Lost Souls is a UPN television movie that debuted in 1998 as part of the "Thursday Night at the Movies" block that ran from 1998–2000. It is one of six movies created by the same production team and branded Nightworld. It aired frequently on the Fox Family Channel, including in its 13 Nights of Halloween special each October.

==Synopsis==
Victor Robinson has just moved into a country home with his family. When his son, Jesse, finds an old Edison invention and begins to play it, he hears the sounds of children laughing and playing. This is followed by Victor's autistic 12-year-old daughter, Meaghan, painting and singing; this is surrounded by strange occurrences around the house. When Victor discovers that two children were murdered in the area years before, he believes they are trying to contact him; he also believes that their neighbor is responsible for the murders.

== Cast ==
- John Savage as Victor Robinson
- Barbara Sukowa as Sheila Robinson
- Nicolas Diegman as Jesse Robinson
- Laura Harling as Meghan Robinson
- Richard Lintern as Graham Scofield
- Robert Sherman as George Giffard
- Jean-François Wolff as Elson Garrett
- Ted Rusoff as Humphrey Garrett
- Christian Erickson as Jack Mennias
- Claudette Roche as Dr. Hollings
- Gary Beadle as Stuart Markle
- Mark O'Hagan as Young Elson
- Jody Scott as Helen Norris (deleted scene-uncredited)

== Filming locations ==
Although the movie takes place in Ulster County, New York, in the fictional city Chesapequa, it was filmed in various cities in Luxembourg such as scenes in the forested area of Berdorf called the Mullerthal Trail.

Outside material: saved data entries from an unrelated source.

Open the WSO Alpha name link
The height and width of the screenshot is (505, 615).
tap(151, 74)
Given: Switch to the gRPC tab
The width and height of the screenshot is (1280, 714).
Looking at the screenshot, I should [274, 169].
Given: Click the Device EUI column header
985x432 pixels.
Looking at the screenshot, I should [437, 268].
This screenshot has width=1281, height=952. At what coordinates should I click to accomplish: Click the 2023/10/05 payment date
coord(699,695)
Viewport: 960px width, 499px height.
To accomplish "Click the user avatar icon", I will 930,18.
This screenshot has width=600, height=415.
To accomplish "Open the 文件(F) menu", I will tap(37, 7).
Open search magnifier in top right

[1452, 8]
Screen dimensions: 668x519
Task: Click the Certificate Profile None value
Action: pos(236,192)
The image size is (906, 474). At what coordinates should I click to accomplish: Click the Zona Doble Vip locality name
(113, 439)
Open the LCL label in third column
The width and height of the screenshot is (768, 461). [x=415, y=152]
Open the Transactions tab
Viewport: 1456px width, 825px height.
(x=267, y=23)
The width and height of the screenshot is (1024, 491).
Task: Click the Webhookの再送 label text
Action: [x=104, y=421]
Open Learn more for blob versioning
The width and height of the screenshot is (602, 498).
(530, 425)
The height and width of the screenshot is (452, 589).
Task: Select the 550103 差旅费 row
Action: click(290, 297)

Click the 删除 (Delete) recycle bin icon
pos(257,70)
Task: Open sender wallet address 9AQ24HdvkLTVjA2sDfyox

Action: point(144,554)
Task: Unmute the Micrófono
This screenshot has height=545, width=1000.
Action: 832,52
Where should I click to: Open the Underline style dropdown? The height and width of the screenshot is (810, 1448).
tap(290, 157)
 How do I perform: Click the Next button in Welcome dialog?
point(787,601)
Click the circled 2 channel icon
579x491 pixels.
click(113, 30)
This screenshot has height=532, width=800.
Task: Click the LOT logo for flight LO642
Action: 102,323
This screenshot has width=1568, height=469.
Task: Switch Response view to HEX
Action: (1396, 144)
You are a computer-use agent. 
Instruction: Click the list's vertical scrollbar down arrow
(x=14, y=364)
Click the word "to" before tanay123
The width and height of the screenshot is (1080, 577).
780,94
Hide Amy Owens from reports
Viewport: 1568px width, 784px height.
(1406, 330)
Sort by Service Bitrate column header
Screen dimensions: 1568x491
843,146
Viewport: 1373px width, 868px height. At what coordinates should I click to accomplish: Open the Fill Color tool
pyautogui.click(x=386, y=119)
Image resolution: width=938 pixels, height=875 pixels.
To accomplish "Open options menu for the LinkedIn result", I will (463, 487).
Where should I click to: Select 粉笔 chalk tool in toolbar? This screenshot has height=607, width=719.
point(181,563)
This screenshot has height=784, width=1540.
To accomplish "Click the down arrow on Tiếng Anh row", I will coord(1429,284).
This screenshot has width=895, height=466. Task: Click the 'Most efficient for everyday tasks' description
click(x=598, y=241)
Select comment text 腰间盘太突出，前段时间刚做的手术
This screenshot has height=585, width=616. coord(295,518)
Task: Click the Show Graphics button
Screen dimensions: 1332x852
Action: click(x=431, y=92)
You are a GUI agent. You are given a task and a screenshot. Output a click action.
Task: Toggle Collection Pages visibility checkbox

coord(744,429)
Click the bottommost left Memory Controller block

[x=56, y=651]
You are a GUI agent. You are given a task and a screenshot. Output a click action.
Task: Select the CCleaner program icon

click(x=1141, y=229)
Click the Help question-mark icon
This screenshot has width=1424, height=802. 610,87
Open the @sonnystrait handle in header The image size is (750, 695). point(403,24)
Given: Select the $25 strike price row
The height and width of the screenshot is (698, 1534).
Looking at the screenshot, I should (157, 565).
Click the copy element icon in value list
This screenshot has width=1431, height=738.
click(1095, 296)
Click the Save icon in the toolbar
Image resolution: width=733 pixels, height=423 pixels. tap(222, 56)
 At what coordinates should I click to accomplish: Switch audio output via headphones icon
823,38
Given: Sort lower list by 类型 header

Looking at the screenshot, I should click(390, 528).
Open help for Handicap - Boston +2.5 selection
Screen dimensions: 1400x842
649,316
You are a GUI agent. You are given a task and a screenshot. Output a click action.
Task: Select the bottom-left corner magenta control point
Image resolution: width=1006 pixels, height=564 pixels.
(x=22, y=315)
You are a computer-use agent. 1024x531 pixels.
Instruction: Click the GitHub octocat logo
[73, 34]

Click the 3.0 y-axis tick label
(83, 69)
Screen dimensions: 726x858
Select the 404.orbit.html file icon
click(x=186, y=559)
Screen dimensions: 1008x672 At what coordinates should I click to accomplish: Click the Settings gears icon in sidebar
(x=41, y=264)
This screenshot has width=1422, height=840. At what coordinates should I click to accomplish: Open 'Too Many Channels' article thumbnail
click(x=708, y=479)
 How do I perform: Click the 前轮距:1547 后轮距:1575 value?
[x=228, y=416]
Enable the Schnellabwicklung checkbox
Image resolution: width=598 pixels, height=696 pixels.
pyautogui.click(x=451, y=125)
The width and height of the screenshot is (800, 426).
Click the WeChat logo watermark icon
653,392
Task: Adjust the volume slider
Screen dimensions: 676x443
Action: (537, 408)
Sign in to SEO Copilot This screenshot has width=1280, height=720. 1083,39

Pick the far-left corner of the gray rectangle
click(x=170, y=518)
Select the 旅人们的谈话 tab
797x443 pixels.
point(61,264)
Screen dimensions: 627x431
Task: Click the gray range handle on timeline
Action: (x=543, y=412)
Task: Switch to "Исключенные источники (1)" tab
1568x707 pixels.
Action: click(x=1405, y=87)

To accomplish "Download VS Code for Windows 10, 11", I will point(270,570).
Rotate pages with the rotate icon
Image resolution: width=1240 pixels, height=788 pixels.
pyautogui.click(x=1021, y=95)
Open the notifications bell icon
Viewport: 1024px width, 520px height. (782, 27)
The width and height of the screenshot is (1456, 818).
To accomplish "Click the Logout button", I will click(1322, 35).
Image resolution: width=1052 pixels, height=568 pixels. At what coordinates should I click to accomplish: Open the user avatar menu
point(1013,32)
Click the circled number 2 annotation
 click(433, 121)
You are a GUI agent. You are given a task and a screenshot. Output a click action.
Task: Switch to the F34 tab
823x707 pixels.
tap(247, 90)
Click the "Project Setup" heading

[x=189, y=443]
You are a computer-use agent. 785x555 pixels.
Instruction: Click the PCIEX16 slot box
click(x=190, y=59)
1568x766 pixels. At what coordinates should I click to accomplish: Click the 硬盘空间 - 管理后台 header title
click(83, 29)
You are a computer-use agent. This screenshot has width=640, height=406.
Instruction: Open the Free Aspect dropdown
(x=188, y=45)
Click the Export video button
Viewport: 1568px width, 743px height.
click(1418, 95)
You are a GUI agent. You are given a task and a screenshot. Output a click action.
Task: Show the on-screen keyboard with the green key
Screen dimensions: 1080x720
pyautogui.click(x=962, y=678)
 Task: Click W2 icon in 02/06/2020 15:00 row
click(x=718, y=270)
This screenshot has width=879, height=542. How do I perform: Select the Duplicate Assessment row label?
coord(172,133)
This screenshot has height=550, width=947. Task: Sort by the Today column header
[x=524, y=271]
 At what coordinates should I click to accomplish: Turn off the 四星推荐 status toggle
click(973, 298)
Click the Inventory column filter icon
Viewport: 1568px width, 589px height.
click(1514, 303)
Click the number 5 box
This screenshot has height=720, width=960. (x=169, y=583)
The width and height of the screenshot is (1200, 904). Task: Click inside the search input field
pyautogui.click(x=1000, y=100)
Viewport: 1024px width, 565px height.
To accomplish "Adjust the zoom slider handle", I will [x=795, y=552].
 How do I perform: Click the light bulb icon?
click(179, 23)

It is a popular tourist attraction that leads to many caves such as the famous Hohllay Cave.

== Select cable showings ==
- November 12, 1998 - UPN
- April 1, 1999 - UPN
- October 21, 2000 - FOX Family
- January 18, 2001 - FOX Family
- February 25, 2001 - FOX Family
- March 3, 2001 - FOX Family
- June 3, 2001 - FOX Family
- August 19, 2001 - FOX Family
- October 20, 2001 - FOX Family
- October 26, 2001 - FOX Family
- October 31, 2001 - FOX Family
- November 17, 2001 - ABC Family
- December 30, 2001 - ABC Family
- January 31, 2002 - ABC Family
- March 3, 2002 - ABC Family
- October 19, 2002 - ABC Family
- October 23, 2002 - ABC Family
- October 24, 2002 - ABC Family
- May 19, 2007 - TNT

== Home media ==
In the United States, Lost Souls was released on DVD on June 15, 2010, by Echo Bridge Home Entertainment in several double feature DVD packs. Filmrise acquired distribution rights in 2019, and it is available to watch On Demand through Amazon Prime Video.

In Germany Lost Souls was released on May 16, 2014, on DVD by Pidax film media Ltd., with the title Haus der verlorenen Seelen.

In Japan Lost Souls was released on 2000 on VHS.

== Certifications ==
The film originally aired on Television under the rating of TV-PG, but was not submitted for rating for home media in the United States, and a "Not Rated" certification with "Brief Profanity" is listed on the DVD releases by Echo Bridge Home Entertainment.